Insurer RSA is backing a £7.2 billion cash offer from Canada's Intact Financial and Denmark's Tryg in one of Europe's biggest financial takeover bids this year.
Insurers have become an attractive proposition since the coronavirus crisis despite reputational damage from disputes over business interruption claims, industry sources say.
Home-working has led to fewer claims on home and motor insurance while commercial insurance rates have risen sharply.
RSA's directors backed the Intact-Tryg bid unanimously and recommended that shareholders vote in favour of the consortium's offer, the company said today, having first flagged the approach early this month.
RSA provides home, motor and commercial insurance in the UK and also has large operations in Ireland, Canada and Scandinavia.

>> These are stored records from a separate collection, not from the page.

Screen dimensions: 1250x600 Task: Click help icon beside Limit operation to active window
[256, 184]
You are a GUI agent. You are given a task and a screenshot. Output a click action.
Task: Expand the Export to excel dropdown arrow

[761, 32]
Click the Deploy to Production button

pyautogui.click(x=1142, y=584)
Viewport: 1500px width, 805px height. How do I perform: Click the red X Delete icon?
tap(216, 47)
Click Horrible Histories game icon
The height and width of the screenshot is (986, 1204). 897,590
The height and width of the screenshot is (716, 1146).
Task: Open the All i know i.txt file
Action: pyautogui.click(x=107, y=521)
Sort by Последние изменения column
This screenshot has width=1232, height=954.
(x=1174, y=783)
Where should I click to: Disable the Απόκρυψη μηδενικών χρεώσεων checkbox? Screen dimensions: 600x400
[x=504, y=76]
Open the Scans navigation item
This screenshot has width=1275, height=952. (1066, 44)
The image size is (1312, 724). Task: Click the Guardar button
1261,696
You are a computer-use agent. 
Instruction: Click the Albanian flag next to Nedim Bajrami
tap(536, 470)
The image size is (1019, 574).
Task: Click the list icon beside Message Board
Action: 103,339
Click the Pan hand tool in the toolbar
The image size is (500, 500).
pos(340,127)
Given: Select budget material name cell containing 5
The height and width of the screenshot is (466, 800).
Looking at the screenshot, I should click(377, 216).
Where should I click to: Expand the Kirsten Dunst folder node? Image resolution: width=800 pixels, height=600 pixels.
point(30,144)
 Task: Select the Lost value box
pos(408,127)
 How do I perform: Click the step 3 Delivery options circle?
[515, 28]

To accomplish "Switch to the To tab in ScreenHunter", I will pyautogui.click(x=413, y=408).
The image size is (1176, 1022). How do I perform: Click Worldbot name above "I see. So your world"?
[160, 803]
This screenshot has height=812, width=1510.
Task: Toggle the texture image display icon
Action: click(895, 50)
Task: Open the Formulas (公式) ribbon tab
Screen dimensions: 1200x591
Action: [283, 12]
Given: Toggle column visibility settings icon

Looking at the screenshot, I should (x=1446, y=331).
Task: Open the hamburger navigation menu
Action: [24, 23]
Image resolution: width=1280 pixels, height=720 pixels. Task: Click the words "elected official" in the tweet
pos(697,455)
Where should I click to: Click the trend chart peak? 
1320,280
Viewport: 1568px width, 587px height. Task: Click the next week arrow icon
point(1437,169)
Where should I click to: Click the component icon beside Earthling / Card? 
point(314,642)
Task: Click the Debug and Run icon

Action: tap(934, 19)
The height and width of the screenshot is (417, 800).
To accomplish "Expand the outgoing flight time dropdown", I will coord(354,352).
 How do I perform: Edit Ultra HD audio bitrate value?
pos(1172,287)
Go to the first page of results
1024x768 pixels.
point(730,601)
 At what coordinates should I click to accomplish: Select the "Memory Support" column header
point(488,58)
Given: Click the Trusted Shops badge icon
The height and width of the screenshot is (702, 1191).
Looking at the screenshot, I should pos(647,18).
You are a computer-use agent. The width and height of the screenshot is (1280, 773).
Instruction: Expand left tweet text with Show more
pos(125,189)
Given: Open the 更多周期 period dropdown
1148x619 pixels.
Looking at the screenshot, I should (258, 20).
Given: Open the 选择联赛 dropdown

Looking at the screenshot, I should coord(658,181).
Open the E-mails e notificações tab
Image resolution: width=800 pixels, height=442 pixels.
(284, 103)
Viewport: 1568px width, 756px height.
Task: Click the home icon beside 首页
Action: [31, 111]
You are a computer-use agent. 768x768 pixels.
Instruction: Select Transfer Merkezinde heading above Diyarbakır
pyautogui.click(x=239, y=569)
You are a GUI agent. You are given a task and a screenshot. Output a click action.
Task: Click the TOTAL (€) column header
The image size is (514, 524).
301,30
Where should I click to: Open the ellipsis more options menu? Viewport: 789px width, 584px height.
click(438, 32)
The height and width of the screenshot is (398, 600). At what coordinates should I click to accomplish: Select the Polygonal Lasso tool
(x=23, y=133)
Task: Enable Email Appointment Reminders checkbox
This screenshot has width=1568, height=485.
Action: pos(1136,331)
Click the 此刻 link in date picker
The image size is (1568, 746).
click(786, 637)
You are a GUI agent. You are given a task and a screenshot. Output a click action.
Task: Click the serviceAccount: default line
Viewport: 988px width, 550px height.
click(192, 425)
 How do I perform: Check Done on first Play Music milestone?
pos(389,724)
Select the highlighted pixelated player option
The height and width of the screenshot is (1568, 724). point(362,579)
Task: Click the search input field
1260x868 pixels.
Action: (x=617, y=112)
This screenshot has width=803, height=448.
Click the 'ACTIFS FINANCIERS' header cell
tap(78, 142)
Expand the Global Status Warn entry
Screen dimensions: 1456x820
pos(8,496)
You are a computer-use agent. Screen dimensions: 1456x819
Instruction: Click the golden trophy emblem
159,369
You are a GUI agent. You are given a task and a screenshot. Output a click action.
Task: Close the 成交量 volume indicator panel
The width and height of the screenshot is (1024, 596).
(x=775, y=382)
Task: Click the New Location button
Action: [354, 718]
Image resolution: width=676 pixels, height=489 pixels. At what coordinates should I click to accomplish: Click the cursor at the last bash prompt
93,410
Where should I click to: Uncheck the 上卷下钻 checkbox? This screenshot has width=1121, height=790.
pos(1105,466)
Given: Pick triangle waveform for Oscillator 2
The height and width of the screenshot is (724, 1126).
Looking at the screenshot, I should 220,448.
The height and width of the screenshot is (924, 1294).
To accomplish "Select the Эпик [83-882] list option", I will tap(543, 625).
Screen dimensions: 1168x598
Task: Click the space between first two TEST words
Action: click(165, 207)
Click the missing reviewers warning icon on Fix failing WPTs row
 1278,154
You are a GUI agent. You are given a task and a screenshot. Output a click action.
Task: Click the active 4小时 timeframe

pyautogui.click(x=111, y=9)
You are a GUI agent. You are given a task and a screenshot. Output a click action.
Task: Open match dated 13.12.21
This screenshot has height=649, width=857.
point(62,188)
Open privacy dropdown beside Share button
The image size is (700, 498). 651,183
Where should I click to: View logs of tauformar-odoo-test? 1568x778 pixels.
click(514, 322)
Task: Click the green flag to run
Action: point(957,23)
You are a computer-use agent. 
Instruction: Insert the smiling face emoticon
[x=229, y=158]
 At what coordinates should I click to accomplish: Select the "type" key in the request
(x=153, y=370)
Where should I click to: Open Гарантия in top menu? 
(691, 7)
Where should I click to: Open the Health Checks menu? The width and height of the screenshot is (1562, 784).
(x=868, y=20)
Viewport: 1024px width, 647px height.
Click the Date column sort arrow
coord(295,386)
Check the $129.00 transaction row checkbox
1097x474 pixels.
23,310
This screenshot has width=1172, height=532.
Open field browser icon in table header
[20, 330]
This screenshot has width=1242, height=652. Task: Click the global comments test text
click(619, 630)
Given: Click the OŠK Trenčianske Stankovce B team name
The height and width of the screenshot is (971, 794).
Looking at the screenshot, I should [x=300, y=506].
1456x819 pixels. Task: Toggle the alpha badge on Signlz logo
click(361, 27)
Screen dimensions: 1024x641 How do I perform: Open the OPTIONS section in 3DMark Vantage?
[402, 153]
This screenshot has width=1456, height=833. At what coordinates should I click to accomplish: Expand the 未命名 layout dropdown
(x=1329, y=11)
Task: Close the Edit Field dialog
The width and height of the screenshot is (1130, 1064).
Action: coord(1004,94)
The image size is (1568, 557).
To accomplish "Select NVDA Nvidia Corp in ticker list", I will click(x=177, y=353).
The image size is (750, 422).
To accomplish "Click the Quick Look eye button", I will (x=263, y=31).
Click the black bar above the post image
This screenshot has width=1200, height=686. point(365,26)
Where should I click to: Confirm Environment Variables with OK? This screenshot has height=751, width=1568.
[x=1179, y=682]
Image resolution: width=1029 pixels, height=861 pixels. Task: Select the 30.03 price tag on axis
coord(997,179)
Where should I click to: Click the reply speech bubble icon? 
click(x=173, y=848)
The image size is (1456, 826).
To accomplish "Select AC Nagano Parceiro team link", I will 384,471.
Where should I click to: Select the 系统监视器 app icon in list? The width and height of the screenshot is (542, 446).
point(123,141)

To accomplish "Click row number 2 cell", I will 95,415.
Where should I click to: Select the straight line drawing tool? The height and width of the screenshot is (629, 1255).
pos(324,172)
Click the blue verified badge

If successful, the suitors would carve up RSA between them, the British group said. Intact would gain RSA's Canada, Irish, UK and international operations while Tryg would take its Sweden and Norway businesses. The pair would also co-own RSA's Danish unit.
Tryg would pay £4.2 billion while Intact would contribute £3 billion, with the overall offer representing a 51% premium to RSA's November 4 closing share price of 460 pence.
"Our deep knowledge of these markets makes us ideally placed to integrate, operate and enhance the value of our combined group," Tryg's CEO Morten Hubbe said in a statement.
KBW analysts described the deal as "transformational" for Tryg.
Activist investor Cevian Capital, RSA's largest shareholder, said it fully supports the takeover.
"We assess that the long-term competitiveness of RSA's business will benefit from combining with Tryg and Intact, the best-performing non-life companies in their respective geographies," said Christer Gardell, co-founder of Cevian, which owns a 14.9% stake in RSA.
Gardell added that RSA chief executive Stephen Hester - a former NatWest boss - had put the insurer on a better footing.

Since joining in 2014, Hester has shored up RSA's balance sheet with a £773m rights issue and scaled back underperforming operations.
Industry sources said RSA had been seeking a buyer since a £5.6 billion bid from Zurich Insurance collapsed in 2015.
However, the appetite for deals has been growing across the sector. In August motor insurer Hastings agreed to be bought by Finland's Sampo and South Africa's Rand Merchant Investment.